Directions:
Every line of the material must appear in the answer exactly as it does here.
────────────────────────────────────────
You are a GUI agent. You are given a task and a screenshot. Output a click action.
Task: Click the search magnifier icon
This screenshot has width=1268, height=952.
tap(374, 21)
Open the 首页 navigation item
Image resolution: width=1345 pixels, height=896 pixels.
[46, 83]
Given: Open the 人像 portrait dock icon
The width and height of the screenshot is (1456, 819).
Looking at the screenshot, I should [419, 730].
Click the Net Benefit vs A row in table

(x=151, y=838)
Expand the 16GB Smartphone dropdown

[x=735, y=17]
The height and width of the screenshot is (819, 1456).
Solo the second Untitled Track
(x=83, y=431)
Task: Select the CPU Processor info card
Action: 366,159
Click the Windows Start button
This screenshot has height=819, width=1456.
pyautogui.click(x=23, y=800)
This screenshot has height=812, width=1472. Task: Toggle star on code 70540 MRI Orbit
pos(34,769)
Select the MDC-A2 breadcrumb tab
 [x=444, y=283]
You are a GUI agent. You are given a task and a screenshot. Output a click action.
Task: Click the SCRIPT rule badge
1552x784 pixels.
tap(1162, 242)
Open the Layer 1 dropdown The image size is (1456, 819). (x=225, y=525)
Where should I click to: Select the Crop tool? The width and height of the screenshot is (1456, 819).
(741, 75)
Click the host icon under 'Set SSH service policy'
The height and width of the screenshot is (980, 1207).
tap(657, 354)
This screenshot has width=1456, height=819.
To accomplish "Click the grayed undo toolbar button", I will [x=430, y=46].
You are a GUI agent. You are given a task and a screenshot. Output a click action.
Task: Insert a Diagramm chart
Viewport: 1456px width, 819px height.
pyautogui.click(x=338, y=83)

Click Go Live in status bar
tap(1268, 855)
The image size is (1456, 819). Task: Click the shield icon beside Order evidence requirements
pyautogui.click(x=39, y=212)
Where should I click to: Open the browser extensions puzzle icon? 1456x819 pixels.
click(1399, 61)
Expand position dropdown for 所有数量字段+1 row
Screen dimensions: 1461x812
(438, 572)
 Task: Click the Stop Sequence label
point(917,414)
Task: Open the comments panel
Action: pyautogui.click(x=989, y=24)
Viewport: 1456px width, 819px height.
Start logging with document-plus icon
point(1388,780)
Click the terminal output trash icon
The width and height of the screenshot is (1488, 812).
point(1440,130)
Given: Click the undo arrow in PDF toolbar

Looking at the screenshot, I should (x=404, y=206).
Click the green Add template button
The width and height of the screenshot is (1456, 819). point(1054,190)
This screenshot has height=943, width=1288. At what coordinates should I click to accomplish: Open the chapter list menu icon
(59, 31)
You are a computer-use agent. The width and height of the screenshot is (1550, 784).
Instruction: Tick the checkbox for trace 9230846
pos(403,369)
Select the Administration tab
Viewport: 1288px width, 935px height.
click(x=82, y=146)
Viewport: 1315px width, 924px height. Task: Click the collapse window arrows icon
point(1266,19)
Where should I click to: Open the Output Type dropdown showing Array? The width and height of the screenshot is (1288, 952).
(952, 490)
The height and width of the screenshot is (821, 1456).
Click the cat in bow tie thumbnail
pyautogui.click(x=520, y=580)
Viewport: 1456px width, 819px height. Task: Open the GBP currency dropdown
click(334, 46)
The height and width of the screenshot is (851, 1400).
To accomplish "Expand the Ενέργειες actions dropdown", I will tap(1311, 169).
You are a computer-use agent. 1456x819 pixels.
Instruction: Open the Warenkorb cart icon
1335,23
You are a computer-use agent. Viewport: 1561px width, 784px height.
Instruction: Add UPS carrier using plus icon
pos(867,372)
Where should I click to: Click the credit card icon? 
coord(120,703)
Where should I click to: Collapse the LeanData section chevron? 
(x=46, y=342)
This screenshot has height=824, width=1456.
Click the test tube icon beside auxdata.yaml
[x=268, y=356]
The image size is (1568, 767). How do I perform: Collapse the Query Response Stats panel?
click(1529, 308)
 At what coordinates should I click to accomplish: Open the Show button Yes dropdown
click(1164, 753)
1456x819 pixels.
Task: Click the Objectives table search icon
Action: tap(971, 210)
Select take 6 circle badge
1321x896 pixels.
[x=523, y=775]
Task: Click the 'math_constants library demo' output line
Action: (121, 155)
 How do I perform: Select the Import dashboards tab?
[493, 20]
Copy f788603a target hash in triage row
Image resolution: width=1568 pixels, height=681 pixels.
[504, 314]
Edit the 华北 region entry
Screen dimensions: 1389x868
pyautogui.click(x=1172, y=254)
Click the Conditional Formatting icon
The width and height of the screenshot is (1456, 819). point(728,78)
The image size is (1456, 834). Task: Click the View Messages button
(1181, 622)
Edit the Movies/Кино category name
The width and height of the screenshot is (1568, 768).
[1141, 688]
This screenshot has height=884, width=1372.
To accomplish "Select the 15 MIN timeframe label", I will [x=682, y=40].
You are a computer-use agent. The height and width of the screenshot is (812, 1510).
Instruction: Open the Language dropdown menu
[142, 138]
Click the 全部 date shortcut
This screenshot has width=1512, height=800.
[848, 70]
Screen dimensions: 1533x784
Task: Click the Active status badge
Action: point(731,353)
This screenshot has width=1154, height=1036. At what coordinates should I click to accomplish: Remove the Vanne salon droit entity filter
────────────────────────────────────────
Answer to the problem:
You are a GUI agent. You are given a task and a screenshot. Output a click action.
Task: Click the search magnifier icon
This screenshot has width=1268, height=952.
tap(374, 21)
Open the 首页 navigation item
Image resolution: width=1345 pixels, height=896 pixels.
[46, 83]
Given: Open the 人像 portrait dock icon
The width and height of the screenshot is (1456, 819).
Looking at the screenshot, I should [419, 730].
Click the Net Benefit vs A row in table

(x=151, y=838)
Expand the 16GB Smartphone dropdown

[x=735, y=17]
The height and width of the screenshot is (819, 1456).
Solo the second Untitled Track
(x=83, y=431)
Task: Select the CPU Processor info card
Action: 366,159
Click the Windows Start button
This screenshot has height=819, width=1456.
pyautogui.click(x=23, y=800)
This screenshot has height=812, width=1472. Task: Toggle star on code 70540 MRI Orbit
pos(34,769)
Select the MDC-A2 breadcrumb tab
 [x=444, y=283]
You are a GUI agent. You are given a task and a screenshot. Output a click action.
Task: Click the SCRIPT rule badge
1552x784 pixels.
tap(1162, 242)
Open the Layer 1 dropdown The image size is (1456, 819). (x=225, y=525)
Where should I click to: Select the Crop tool? The width and height of the screenshot is (1456, 819).
(741, 75)
Click the host icon under 'Set SSH service policy'
The height and width of the screenshot is (980, 1207).
tap(657, 354)
This screenshot has width=1456, height=819.
To accomplish "Click the grayed undo toolbar button", I will [x=430, y=46].
You are a GUI agent. You are given a task and a screenshot. Output a click action.
Task: Insert a Diagramm chart
Viewport: 1456px width, 819px height.
pyautogui.click(x=338, y=83)

Click Go Live in status bar
tap(1268, 855)
The image size is (1456, 819). Task: Click the shield icon beside Order evidence requirements
pyautogui.click(x=39, y=212)
Where should I click to: Open the browser extensions puzzle icon? 1456x819 pixels.
click(1399, 61)
Expand position dropdown for 所有数量字段+1 row
Screen dimensions: 1461x812
(438, 572)
 Task: Click the Stop Sequence label
point(917,414)
Task: Open the comments panel
Action: pyautogui.click(x=989, y=24)
Viewport: 1456px width, 819px height.
Start logging with document-plus icon
point(1388,780)
Click the terminal output trash icon
The width and height of the screenshot is (1488, 812).
point(1440,130)
Given: Click the undo arrow in PDF toolbar

Looking at the screenshot, I should (x=404, y=206).
Click the green Add template button
The width and height of the screenshot is (1456, 819). point(1054,190)
This screenshot has height=943, width=1288. At what coordinates should I click to accomplish: Open the chapter list menu icon
(59, 31)
You are a computer-use agent. The width and height of the screenshot is (1550, 784).
Instruction: Tick the checkbox for trace 9230846
pos(403,369)
Select the Administration tab
Viewport: 1288px width, 935px height.
click(x=82, y=146)
Viewport: 1315px width, 924px height. Task: Click the collapse window arrows icon
point(1266,19)
Where should I click to: Open the Output Type dropdown showing Array? The width and height of the screenshot is (1288, 952).
(952, 490)
The height and width of the screenshot is (821, 1456).
Click the cat in bow tie thumbnail
pyautogui.click(x=520, y=580)
Viewport: 1456px width, 819px height. Task: Open the GBP currency dropdown
click(334, 46)
The height and width of the screenshot is (851, 1400).
To accomplish "Expand the Ενέργειες actions dropdown", I will tap(1311, 169).
You are a computer-use agent. 1456x819 pixels.
Instruction: Open the Warenkorb cart icon
1335,23
You are a computer-use agent. Viewport: 1561px width, 784px height.
Instruction: Add UPS carrier using plus icon
pos(867,372)
Where should I click to: Click the credit card icon? 
coord(120,703)
Where should I click to: Collapse the LeanData section chevron? 
(x=46, y=342)
This screenshot has height=824, width=1456.
Click the test tube icon beside auxdata.yaml
[x=268, y=356]
The image size is (1568, 767). How do I perform: Collapse the Query Response Stats panel?
click(1529, 308)
 At what coordinates should I click to accomplish: Open the Show button Yes dropdown
click(1164, 753)
1456x819 pixels.
Task: Click the Objectives table search icon
Action: tap(971, 210)
Select take 6 circle badge
1321x896 pixels.
[x=523, y=775]
Task: Click the 'math_constants library demo' output line
Action: (121, 155)
 How do I perform: Select the Import dashboards tab?
[493, 20]
Copy f788603a target hash in triage row
Image resolution: width=1568 pixels, height=681 pixels.
[504, 314]
Edit the 华北 region entry
Screen dimensions: 1389x868
pyautogui.click(x=1172, y=254)
Click the Conditional Formatting icon
The width and height of the screenshot is (1456, 819). point(728,78)
The image size is (1456, 834). Task: Click the View Messages button
(1181, 622)
Edit the Movies/Кино category name
The width and height of the screenshot is (1568, 768).
[1141, 688]
This screenshot has height=884, width=1372.
To accomplish "Select the 15 MIN timeframe label", I will [x=682, y=40].
You are a computer-use agent. The height and width of the screenshot is (812, 1510).
Instruction: Open the Language dropdown menu
[142, 138]
Click the 全部 date shortcut
This screenshot has width=1512, height=800.
[848, 70]
Screen dimensions: 1533x784
Task: Click the Active status badge
Action: point(731,353)
This screenshot has width=1154, height=1036. At what coordinates should I click to accomplish: Remove the Vanne salon droit entity filter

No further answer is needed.